A lot of times, that's just more effort than I want to deal with. I have Privacy Badger on a PC or two, and have reported things broken... probably a dozen times because I forgot I was on a computer with it enabled.
We shouldn't try to fix badly bloated websites. We should RIDICULE badly bloated websites, and take our business elsewhere.
> Fuck websites with autoplay (or autoplay-on-hover) videos.
It's not just marketing. My personal favorite is how Twitter and (shudder) Facebook are doing this on their timelines now. At least they have the decency to mute the volume, but that doesn't help with data caps.
Both services offer to disable the auto-play, but unfortunately global and not only on a certain device or depending on network environment.
Hell, that 'd be a nice thing to have in HTML5 and OSes: allow the user to classify networks as "unrestricted" (fat DSL line, fibre,...) or "restricted" (mobile hotspots, tethering, metered hotspots), and expose this to websites so they can dynamically scale.
Android already supports this, but no other platform. A shame.
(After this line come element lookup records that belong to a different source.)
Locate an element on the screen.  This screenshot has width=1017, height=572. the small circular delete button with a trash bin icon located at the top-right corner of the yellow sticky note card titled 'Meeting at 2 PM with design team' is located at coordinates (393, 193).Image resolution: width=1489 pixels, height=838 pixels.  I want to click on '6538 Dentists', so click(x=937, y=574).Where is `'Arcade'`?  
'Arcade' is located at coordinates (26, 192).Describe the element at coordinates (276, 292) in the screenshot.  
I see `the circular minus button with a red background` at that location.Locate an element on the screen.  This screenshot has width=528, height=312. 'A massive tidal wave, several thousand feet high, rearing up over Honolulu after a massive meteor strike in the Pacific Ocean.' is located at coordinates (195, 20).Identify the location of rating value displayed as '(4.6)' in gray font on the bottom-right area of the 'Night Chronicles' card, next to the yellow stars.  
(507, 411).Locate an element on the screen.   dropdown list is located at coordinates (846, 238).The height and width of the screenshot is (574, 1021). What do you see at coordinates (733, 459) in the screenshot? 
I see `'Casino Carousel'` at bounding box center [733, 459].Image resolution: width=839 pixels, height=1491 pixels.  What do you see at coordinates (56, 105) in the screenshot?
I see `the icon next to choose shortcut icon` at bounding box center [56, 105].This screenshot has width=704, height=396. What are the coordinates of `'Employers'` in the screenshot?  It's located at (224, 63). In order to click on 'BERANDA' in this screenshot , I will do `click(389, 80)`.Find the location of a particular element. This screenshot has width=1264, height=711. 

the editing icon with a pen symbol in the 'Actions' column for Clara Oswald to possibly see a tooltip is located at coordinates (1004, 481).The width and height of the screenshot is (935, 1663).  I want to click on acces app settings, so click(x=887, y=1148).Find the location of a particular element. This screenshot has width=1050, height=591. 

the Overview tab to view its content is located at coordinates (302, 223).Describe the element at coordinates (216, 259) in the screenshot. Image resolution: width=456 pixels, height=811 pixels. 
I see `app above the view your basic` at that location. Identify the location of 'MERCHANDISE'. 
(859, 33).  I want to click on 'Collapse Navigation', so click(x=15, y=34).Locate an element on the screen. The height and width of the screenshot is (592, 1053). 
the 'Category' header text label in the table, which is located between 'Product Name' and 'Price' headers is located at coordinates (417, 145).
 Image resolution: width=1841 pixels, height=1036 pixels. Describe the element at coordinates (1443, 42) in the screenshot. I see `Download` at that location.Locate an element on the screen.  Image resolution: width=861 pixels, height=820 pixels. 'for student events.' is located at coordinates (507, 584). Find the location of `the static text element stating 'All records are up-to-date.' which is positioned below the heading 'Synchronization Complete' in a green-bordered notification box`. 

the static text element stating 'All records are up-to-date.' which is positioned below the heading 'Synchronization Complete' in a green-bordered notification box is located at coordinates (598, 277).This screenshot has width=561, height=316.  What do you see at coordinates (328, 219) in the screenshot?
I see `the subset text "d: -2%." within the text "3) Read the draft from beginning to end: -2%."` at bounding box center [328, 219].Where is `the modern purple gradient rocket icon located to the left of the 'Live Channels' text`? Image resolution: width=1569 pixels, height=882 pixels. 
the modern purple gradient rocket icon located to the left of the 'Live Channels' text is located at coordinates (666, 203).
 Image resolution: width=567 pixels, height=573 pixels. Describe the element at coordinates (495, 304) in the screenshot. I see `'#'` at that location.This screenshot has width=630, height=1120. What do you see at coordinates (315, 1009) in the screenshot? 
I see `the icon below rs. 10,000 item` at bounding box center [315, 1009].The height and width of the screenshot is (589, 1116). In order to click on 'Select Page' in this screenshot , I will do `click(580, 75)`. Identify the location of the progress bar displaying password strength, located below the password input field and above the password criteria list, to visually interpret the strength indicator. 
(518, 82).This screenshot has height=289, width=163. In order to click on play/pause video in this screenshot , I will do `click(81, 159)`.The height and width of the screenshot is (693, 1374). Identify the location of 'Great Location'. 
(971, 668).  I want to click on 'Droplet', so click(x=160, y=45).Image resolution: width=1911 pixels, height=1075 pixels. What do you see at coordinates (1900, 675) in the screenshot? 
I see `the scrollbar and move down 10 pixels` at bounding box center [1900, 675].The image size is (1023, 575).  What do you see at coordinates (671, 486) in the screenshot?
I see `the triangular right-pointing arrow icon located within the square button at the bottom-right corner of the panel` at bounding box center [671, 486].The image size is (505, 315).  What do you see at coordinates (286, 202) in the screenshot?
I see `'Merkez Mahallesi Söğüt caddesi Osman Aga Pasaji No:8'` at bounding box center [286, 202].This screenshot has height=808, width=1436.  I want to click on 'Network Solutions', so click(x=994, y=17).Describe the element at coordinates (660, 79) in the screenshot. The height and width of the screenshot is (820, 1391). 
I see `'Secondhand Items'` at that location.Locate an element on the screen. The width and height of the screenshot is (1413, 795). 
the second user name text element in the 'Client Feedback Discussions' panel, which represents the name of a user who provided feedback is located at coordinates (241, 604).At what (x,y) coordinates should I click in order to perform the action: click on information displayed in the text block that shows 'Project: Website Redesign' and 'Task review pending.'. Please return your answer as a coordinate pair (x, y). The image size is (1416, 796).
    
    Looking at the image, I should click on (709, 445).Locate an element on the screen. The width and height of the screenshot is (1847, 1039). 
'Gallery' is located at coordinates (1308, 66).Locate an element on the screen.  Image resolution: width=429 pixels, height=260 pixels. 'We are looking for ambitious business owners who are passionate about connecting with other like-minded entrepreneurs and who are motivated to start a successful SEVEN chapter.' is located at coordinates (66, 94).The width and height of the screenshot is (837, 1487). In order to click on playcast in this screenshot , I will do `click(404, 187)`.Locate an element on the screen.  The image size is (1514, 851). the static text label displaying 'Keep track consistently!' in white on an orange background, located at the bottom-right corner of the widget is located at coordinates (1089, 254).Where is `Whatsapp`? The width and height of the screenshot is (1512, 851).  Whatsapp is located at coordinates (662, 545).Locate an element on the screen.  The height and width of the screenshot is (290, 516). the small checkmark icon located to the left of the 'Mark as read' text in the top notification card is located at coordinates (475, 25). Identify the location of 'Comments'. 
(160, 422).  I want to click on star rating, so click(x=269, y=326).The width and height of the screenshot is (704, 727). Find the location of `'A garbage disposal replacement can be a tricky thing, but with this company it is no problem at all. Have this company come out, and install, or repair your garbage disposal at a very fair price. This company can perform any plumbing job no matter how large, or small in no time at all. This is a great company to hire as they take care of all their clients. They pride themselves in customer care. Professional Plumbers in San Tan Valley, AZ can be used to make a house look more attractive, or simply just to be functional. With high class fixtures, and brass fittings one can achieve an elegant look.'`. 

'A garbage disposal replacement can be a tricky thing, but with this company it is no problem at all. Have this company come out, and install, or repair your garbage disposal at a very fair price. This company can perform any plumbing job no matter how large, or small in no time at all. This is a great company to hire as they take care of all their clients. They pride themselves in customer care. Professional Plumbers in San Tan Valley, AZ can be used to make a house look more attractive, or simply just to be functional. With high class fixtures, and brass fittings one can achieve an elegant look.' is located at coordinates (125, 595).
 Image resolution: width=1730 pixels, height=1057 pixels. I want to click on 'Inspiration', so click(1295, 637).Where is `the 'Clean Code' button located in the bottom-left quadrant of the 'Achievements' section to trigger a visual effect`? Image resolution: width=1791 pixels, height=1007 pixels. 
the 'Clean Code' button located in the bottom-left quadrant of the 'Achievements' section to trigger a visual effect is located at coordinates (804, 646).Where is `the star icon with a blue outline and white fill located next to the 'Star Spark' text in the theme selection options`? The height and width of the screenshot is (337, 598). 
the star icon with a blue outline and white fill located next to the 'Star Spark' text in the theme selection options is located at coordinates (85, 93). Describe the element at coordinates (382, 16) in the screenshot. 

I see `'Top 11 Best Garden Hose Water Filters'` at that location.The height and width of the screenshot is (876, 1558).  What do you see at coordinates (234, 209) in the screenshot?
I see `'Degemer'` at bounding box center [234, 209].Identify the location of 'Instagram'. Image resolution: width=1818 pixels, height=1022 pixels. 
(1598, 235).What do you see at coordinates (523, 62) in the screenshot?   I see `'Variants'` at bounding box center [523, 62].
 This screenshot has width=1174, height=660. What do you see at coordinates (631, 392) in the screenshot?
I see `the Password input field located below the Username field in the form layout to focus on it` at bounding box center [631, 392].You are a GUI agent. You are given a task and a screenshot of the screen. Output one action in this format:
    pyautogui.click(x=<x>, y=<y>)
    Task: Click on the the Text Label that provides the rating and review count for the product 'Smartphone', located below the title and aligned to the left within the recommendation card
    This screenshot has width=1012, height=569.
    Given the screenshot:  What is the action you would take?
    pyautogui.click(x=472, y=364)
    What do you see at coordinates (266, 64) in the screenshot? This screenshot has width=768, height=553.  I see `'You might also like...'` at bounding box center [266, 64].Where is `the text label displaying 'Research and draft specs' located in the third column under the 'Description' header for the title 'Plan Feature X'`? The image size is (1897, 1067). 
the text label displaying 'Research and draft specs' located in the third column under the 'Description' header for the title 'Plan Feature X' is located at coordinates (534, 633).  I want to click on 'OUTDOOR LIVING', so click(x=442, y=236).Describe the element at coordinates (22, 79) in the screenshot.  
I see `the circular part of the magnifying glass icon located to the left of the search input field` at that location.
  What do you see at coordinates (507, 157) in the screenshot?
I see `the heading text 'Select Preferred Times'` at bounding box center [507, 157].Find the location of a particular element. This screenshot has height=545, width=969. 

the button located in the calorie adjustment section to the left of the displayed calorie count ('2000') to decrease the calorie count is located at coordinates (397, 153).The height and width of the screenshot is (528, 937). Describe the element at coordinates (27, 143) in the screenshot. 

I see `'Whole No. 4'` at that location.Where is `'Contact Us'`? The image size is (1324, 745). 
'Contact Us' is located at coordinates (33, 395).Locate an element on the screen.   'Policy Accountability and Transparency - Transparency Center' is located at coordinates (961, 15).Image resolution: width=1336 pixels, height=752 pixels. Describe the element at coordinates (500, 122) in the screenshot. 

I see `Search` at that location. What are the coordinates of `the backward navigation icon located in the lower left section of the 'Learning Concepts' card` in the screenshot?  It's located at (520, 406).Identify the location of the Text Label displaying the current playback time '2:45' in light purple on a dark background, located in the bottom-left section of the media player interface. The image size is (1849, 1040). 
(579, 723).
Twitter specifically won't disable autoplay for everything:
The option text reads:
Videos will automatically play in timelines across the Twitter website. Regardless of your video autoplay setting, video, GIFs and Vines will always autoplay in Moments.
I removed Moments from the ui with Stylish the same day they launched it, and image/video previews entirely in the main timeline. The selectors you want to hide are ".expanding-stream-item:not(.open) .js-media-container", ".expanding-stream-item:not(.open) .js-adaptive-media-container", and ".moments"
PAYPAL frikkin has full-screen video autoplaying on page load... of course one can go directly to .com/login but it's mind-boggling that a financial services provider for the masses thinks that this is acceptable.
I bet they did a study of 100 random users, and got more engagement with the videos. Just because we hate them doesn't mean our mom's and grandpas hate them.
But, I thought noscript breaks the web? What it seems like is web-devs are breaking the web. Somehow, they have turned browsing the web into a worse situation than watching cable television.
Even in 1st world countries, people use 3G/4G with data caps to work...
_No_ mobile browser supports autoplay on videos in webpages. There used to be a hack on Android but it was closed in 5.1 (maybe earlier). Another reason to avoid native apps.
That sentence wasn't limited to mobile. People (I for example) use 3G/4G with laptops too. I don't have a data cap, but in other countries those are more common.
Easy actually: because a well-defined restricted subset of HTML can be machine-audited and there is no way to abuse it. Also, Google can save resources at indexing.
But AMP isn't a subset of HTML, is it? They've replaced a bunch of HTML tags with their own amp-prefixed variants… IMHO it reeks of vendor lock-in, and could just as well have been made a proper HTML-subset.
A surprising number of videos are served through a small number of video service provider sites (there's a different acronym for this, I can never remember it).
A half-dozen or dozen entries in your /etc/hosts file will block them quite effectively. I've posted this to HN in past.
(Warning. Swear words incoming, because the situation has grown far out of control)
Fuck websites with autoplay (or autoplay-on-hover) videos. Fuck them. Whoever has invented or implemented this crap, please resign from your post immediately.
Even in 1st world countries, people use 3G/4G with data caps to work or are in otherwise bandwidth-constrained environments (public hotspots, train/bus wifi) etc. You are screwing over your users and don't realize it.
Also, something especially Spiegel Online comes to mind: 30 secs video clip with a 25s advertising clip. Fuck you.
> Why not just serve regular HTML without stuffing it full of useless crap? The question is left unanswered.
Easy actually: because a well-defined restricted subset of HTML can be machine-audited and there is no way to abuse it. Also, Google can save resources at indexing.